#### [Provided data]
============

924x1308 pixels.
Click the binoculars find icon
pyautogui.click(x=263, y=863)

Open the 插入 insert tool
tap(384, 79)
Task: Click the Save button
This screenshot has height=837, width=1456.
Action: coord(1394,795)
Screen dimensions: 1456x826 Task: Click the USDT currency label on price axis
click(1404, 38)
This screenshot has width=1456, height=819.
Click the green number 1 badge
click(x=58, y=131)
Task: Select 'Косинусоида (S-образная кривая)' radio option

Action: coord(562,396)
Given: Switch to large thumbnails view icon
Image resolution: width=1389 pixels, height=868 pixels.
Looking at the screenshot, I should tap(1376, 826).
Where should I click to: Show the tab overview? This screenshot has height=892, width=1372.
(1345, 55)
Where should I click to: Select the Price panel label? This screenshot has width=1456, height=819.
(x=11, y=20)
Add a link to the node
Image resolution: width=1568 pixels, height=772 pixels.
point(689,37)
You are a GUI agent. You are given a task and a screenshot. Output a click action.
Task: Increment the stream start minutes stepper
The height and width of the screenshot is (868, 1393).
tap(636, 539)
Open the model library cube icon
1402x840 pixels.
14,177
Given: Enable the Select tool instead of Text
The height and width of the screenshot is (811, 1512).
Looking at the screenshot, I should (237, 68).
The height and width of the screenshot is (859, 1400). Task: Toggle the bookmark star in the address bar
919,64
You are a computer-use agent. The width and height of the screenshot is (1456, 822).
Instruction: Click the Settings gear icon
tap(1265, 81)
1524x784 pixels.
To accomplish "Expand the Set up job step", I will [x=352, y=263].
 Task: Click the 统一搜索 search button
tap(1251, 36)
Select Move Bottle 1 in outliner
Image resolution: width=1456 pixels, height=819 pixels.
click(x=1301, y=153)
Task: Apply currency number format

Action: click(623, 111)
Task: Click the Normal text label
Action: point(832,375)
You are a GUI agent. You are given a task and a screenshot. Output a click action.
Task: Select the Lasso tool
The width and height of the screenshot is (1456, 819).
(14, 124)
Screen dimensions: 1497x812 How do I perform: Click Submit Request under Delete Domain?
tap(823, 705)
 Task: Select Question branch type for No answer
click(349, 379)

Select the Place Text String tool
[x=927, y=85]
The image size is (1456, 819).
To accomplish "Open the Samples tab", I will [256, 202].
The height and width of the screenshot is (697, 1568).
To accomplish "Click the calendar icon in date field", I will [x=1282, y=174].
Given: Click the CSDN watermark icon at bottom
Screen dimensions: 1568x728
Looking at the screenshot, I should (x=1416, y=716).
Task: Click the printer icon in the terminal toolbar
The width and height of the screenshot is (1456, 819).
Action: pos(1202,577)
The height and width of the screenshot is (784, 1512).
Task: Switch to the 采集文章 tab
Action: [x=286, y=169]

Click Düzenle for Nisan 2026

============

#### [Instructions for the task]
Return verbatim each line from the one that mentions "Screen dimensions: 1568x728" to the end of the entries, inclusive.

#### [Result for this task]
Screen dimensions: 1568x728
Looking at the screenshot, I should (x=1416, y=716).
Task: Click the printer icon in the terminal toolbar
The width and height of the screenshot is (1456, 819).
Action: pos(1202,577)
The height and width of the screenshot is (784, 1512).
Task: Switch to the 采集文章 tab
Action: [x=286, y=169]

Click Düzenle for Nisan 2026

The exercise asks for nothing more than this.